* **What the task requires**: Reproduce the items from the first line through the line with "pyautogui.click(x=413, y=393)", replacing "GUI agent" with "screen agent" and changing nothing else.

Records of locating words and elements
........

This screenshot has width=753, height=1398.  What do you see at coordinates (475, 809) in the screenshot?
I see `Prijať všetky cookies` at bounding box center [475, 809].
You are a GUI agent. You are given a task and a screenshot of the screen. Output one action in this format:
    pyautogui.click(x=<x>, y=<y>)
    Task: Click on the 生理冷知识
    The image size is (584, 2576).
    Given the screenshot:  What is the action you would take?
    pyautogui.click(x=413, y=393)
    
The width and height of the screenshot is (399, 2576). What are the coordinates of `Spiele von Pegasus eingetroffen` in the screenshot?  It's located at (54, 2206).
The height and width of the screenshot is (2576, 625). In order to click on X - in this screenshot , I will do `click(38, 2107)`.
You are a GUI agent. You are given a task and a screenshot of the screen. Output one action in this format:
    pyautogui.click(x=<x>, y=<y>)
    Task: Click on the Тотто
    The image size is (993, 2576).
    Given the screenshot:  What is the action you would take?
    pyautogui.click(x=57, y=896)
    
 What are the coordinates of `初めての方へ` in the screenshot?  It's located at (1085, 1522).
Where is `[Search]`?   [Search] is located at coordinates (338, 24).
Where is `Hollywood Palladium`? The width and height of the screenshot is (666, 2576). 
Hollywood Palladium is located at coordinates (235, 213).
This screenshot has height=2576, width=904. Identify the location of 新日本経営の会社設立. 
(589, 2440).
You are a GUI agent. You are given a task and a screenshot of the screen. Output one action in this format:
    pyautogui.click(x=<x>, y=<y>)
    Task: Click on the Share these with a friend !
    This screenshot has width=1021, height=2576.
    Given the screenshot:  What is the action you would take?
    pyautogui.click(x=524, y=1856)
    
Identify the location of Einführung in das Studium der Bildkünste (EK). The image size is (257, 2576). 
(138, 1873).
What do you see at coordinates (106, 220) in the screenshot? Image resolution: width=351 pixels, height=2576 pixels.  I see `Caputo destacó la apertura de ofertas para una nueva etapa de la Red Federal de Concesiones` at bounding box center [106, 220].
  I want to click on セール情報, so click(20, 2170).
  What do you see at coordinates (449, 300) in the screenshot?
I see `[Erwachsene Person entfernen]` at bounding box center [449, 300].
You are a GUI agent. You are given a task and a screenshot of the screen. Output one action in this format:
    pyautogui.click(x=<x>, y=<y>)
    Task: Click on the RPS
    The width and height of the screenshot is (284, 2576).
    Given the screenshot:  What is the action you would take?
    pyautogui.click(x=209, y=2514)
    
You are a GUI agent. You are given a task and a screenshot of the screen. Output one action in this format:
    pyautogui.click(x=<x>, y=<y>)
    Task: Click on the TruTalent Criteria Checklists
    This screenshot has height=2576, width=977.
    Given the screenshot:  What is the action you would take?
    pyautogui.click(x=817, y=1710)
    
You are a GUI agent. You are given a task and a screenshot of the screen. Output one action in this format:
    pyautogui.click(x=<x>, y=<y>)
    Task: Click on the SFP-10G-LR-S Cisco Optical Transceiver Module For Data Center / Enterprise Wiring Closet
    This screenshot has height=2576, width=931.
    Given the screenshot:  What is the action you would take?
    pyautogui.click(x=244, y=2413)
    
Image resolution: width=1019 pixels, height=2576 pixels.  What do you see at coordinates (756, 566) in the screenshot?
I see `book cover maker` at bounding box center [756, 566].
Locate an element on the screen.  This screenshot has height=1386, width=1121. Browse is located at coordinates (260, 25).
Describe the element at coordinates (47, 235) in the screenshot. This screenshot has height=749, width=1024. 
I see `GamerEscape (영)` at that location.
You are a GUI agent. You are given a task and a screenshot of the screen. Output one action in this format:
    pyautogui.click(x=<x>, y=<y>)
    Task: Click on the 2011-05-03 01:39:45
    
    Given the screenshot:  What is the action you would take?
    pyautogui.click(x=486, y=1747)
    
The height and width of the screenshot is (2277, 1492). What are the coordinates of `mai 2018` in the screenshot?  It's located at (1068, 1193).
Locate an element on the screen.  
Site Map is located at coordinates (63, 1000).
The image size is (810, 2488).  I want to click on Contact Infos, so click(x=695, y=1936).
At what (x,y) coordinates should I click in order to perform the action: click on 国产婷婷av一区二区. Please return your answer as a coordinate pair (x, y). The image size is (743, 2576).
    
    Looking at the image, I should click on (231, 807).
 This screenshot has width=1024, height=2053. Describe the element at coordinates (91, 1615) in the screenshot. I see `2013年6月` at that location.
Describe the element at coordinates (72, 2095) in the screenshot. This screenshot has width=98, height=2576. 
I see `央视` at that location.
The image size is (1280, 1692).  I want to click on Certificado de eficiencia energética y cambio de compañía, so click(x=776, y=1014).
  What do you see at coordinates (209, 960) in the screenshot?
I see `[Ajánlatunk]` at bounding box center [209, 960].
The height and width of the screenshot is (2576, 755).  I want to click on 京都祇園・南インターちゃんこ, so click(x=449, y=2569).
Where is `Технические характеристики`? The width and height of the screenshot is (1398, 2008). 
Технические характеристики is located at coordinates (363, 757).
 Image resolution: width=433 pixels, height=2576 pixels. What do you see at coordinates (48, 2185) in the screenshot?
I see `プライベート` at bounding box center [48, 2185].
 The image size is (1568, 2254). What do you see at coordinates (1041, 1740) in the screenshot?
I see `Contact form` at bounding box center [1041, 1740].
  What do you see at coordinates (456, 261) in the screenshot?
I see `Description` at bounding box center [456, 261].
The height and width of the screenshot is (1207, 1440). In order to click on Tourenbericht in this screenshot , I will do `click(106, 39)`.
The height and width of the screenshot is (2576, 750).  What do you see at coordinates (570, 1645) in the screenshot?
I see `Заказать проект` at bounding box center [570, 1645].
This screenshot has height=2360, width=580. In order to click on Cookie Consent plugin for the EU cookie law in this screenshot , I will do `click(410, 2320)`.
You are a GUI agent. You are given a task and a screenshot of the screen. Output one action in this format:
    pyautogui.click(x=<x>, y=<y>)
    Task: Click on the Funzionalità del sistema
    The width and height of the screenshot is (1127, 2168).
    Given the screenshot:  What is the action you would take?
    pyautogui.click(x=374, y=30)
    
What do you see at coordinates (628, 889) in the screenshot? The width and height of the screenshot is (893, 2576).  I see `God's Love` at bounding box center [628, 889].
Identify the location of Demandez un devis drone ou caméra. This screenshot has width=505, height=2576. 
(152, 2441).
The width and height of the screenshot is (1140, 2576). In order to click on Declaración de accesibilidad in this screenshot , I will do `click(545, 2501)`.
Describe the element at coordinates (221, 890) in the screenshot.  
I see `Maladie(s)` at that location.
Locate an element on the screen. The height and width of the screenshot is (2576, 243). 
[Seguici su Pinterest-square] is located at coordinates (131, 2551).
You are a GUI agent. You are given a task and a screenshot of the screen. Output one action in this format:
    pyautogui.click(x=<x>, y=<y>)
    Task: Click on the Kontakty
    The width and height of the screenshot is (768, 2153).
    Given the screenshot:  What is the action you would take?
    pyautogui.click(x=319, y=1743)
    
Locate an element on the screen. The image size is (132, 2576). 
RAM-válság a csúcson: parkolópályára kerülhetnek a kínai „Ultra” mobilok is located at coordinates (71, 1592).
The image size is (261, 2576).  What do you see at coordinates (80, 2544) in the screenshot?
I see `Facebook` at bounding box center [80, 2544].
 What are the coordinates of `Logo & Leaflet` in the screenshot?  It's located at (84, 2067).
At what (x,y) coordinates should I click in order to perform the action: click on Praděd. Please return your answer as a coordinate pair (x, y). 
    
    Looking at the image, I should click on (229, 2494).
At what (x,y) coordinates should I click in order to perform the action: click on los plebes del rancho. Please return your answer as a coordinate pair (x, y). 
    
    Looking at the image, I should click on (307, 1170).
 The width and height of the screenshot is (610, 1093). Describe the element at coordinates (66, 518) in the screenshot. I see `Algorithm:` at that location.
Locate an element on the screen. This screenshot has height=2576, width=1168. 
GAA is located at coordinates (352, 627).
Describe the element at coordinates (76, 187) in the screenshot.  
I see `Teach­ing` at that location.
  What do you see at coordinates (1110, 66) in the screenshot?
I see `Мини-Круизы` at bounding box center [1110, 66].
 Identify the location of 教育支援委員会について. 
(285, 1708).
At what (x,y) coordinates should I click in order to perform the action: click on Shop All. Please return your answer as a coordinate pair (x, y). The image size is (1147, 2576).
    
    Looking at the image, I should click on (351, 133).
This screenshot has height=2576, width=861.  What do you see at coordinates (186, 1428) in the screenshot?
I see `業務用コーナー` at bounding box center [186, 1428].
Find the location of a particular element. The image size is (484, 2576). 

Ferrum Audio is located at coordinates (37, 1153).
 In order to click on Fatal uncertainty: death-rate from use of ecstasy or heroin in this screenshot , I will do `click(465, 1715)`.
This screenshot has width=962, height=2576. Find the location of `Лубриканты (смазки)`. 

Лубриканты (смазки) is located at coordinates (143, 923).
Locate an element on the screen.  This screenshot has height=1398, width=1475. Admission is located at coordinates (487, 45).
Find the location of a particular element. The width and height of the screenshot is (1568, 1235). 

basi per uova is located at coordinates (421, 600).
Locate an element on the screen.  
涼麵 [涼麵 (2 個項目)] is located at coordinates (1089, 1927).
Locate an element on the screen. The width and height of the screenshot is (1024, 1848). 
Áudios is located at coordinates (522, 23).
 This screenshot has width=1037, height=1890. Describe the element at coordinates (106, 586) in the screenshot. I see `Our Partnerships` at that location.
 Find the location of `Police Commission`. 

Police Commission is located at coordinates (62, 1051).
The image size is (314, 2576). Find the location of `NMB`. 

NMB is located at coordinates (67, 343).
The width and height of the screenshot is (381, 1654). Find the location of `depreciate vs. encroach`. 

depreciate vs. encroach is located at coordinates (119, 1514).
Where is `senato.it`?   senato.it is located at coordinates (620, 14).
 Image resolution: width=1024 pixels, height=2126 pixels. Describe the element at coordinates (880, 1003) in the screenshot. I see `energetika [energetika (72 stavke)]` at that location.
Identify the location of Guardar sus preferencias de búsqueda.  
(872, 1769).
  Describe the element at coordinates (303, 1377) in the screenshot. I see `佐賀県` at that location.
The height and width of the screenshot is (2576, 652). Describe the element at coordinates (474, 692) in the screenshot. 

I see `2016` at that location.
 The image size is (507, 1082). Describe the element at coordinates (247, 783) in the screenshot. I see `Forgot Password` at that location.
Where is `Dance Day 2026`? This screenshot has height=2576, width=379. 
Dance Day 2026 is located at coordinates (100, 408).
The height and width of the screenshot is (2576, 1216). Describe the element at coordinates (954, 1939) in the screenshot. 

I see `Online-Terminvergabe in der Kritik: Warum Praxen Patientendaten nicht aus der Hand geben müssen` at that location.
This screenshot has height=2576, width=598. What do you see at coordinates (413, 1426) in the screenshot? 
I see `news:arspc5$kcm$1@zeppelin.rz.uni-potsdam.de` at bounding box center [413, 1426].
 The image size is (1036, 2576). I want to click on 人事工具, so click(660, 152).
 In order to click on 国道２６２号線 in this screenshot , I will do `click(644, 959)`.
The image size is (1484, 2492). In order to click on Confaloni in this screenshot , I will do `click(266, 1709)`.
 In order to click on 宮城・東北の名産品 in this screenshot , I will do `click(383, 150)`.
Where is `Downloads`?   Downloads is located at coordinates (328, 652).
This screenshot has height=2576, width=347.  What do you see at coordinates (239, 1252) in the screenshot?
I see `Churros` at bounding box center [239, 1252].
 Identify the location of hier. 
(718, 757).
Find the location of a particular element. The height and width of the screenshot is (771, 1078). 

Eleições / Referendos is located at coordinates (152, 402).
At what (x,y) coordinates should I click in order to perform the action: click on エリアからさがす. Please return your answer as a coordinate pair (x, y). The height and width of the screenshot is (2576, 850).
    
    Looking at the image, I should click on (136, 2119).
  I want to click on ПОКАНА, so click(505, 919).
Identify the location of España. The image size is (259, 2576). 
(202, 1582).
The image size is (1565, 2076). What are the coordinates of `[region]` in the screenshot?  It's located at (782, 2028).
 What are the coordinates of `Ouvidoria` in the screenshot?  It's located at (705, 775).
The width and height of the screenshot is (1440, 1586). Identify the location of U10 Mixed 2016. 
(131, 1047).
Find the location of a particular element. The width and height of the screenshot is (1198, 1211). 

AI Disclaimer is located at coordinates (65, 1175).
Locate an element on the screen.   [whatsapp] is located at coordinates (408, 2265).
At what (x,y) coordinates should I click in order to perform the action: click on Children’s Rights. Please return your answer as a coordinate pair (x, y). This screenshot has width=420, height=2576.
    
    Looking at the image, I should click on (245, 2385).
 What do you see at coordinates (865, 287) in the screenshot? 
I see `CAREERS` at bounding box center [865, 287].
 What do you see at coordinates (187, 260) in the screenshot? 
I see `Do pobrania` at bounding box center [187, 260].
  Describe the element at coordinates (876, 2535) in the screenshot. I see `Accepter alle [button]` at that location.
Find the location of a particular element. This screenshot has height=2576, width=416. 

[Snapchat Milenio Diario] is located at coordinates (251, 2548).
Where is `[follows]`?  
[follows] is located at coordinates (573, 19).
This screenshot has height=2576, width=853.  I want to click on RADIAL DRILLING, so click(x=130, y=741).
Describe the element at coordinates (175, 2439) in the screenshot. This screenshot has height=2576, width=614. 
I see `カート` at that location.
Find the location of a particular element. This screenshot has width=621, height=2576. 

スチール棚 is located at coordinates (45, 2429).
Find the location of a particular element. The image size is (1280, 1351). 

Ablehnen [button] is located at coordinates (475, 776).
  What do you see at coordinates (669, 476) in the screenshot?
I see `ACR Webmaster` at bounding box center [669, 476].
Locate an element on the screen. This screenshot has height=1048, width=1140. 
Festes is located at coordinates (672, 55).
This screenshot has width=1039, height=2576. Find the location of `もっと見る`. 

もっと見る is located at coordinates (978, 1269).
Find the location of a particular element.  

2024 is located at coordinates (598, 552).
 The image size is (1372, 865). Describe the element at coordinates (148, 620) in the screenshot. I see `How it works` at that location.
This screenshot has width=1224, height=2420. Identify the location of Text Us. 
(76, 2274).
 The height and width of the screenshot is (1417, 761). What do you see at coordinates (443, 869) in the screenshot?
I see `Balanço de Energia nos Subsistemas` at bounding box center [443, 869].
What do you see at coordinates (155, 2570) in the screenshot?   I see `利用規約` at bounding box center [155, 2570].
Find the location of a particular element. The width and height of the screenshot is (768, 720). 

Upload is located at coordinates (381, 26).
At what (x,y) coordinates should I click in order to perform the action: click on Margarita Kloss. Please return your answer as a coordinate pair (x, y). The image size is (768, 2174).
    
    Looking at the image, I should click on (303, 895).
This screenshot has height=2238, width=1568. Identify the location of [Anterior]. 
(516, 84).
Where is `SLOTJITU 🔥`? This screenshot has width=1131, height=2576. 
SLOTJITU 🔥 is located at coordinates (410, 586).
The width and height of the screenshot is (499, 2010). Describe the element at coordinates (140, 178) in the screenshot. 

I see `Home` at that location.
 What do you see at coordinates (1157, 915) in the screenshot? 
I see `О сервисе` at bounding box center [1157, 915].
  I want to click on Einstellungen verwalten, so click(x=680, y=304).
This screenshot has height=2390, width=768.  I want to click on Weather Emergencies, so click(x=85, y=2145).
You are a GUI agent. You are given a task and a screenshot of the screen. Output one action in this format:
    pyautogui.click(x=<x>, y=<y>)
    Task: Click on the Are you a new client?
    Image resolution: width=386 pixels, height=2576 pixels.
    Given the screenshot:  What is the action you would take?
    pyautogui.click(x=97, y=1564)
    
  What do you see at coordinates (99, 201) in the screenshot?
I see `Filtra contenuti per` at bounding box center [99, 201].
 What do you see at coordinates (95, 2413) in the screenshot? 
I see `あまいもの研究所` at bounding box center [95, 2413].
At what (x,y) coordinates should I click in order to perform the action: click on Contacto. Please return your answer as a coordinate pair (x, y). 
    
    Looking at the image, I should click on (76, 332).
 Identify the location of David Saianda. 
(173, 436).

........

* **Full output**:
This screenshot has width=753, height=1398.  What do you see at coordinates (475, 809) in the screenshot?
I see `Prijať všetky cookies` at bounding box center [475, 809].
You are a screen agent. You are given a task and a screenshot of the screen. Output one action in this format:
    pyautogui.click(x=<x>, y=<y>)
    Task: Click on the 生理冷知识
    The image size is (584, 2576).
    Given the screenshot:  What is the action you would take?
    pyautogui.click(x=413, y=393)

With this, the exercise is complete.